— Start DATA FOR THIS TASK —

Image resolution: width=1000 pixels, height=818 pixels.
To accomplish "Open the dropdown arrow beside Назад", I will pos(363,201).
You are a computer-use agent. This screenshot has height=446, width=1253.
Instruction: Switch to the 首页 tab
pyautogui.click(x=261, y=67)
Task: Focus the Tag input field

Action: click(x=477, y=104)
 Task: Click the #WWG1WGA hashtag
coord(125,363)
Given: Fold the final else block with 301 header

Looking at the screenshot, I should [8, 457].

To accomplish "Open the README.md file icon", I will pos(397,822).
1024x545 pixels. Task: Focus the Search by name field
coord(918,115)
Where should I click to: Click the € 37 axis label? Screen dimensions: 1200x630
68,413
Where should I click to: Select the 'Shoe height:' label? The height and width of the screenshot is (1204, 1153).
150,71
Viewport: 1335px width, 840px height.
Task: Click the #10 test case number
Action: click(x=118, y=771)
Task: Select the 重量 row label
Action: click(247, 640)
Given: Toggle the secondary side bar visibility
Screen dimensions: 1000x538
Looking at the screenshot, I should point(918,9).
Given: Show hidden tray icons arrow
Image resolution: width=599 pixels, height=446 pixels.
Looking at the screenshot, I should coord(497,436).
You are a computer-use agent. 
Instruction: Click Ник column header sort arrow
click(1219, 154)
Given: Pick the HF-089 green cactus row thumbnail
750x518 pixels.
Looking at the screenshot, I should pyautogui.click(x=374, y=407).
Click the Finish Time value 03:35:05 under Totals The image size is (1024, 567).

— End DATA FOR THIS TASK —

WHAT THE TASK ASKS: Reproduce the records starting with the line that contains "1024x545 pixels. Task: Focus" and going on through the line that contains "Action: click(247, 640)", both included.

FULL SOLUTION:
1024x545 pixels. Task: Focus the Search by name field
coord(918,115)
Where should I click to: Click the € 37 axis label? Screen dimensions: 1200x630
68,413
Where should I click to: Select the 'Shoe height:' label? The height and width of the screenshot is (1204, 1153).
150,71
Viewport: 1335px width, 840px height.
Task: Click the #10 test case number
Action: click(x=118, y=771)
Task: Select the 重量 row label
Action: click(247, 640)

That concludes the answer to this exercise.